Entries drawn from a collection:
━━━

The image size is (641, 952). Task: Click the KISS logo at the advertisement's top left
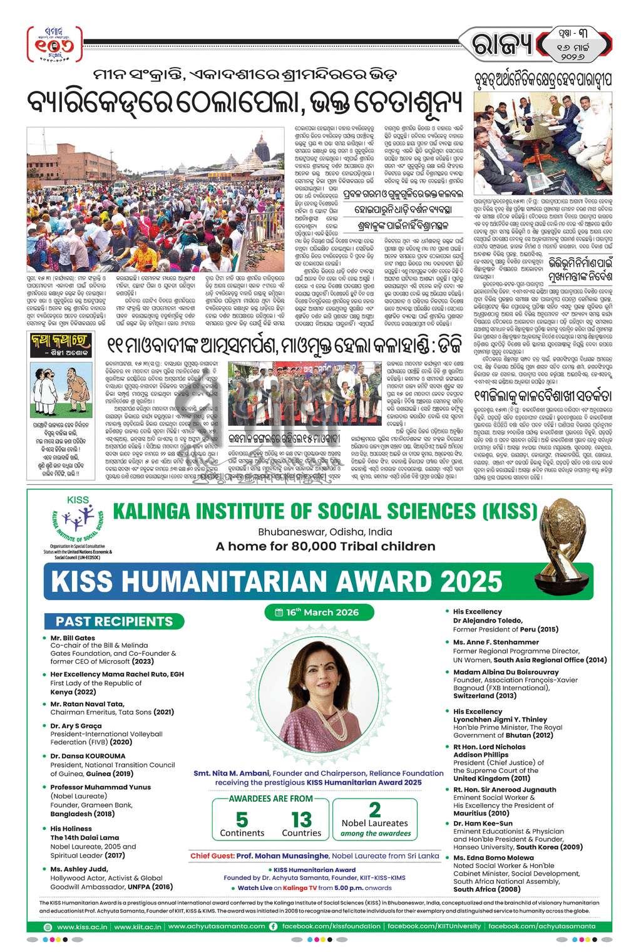[75, 523]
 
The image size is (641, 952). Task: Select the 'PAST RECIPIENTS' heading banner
[114, 621]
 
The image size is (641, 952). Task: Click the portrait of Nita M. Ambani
[321, 701]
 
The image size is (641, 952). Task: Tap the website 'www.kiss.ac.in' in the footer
[82, 926]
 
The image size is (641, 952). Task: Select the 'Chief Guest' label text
[212, 855]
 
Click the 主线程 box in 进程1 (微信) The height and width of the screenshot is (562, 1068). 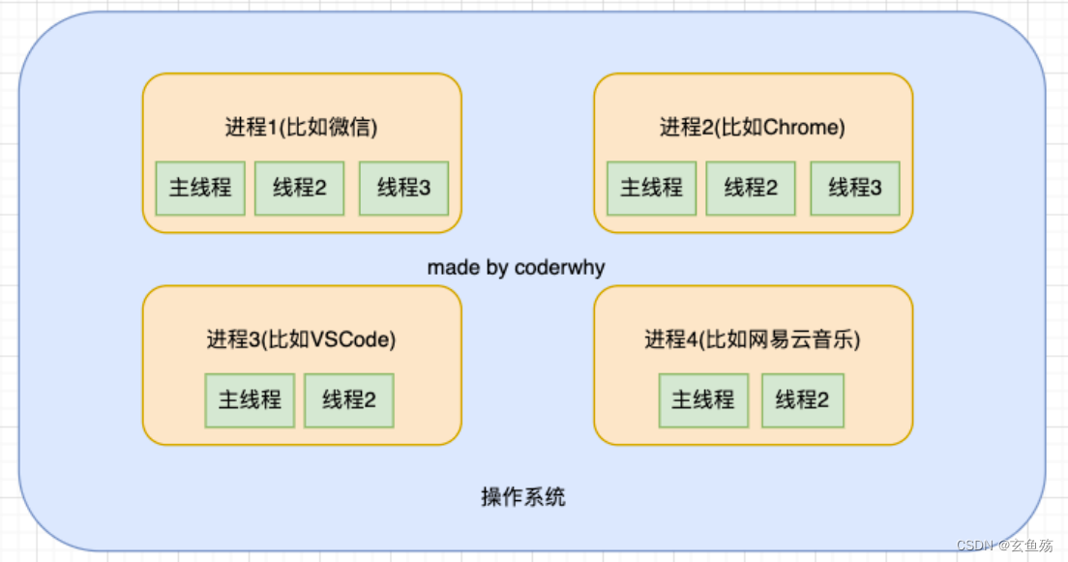pos(200,188)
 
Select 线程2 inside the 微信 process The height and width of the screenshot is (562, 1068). pos(300,188)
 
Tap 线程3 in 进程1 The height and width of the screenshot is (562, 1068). pos(403,188)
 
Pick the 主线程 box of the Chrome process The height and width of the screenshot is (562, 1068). pos(651,188)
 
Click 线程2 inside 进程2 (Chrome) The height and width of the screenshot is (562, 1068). pos(751,188)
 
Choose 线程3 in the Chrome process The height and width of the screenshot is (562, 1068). pos(855,188)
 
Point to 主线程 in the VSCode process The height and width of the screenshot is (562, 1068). pos(250,400)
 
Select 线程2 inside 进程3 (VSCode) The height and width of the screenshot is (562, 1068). pos(349,400)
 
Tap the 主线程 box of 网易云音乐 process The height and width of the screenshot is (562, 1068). pos(703,400)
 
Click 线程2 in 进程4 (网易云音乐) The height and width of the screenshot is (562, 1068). pos(802,400)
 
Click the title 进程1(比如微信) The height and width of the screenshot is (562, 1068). pos(301,128)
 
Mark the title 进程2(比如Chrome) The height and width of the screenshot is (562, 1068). pos(753,128)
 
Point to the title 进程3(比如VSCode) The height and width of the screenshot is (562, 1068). pos(301,340)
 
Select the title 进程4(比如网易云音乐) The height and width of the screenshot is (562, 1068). pos(753,340)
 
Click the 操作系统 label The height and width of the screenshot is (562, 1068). pos(523,498)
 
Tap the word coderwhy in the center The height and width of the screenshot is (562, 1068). pos(559,268)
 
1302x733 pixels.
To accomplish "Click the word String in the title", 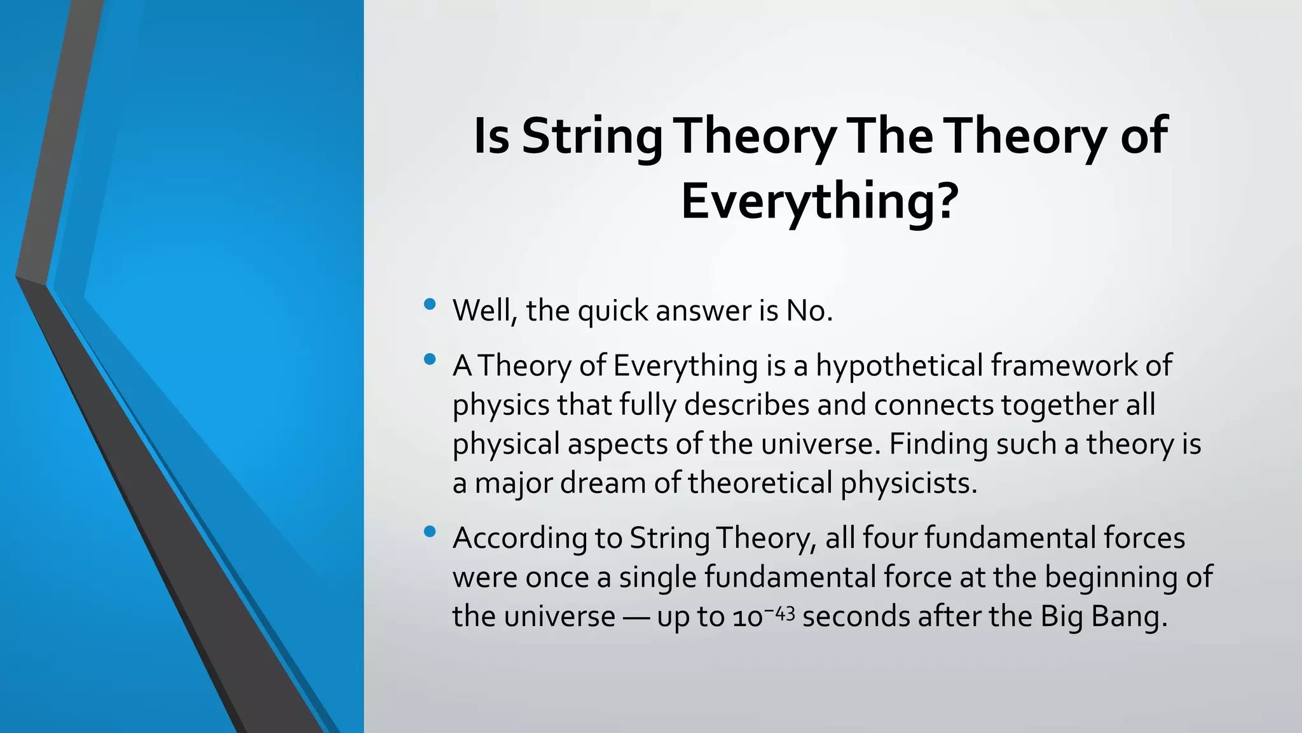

━━━

— Task requirements —
Could you update the rows starting at the line that contains "Click 线程2 in 进程4" and ending at the line that contains "Mark the title" by replacing "title" with "heading" and leaving everything else unchanged? Give back only those lines.

— Output for this task —
Click 线程2 in 进程4 (网易云音乐) The height and width of the screenshot is (562, 1068). pos(802,400)
 
Click the heading 进程1(比如微信) The height and width of the screenshot is (562, 1068). pos(301,128)
 
Mark the heading 进程2(比如Chrome) The height and width of the screenshot is (562, 1068). pos(753,128)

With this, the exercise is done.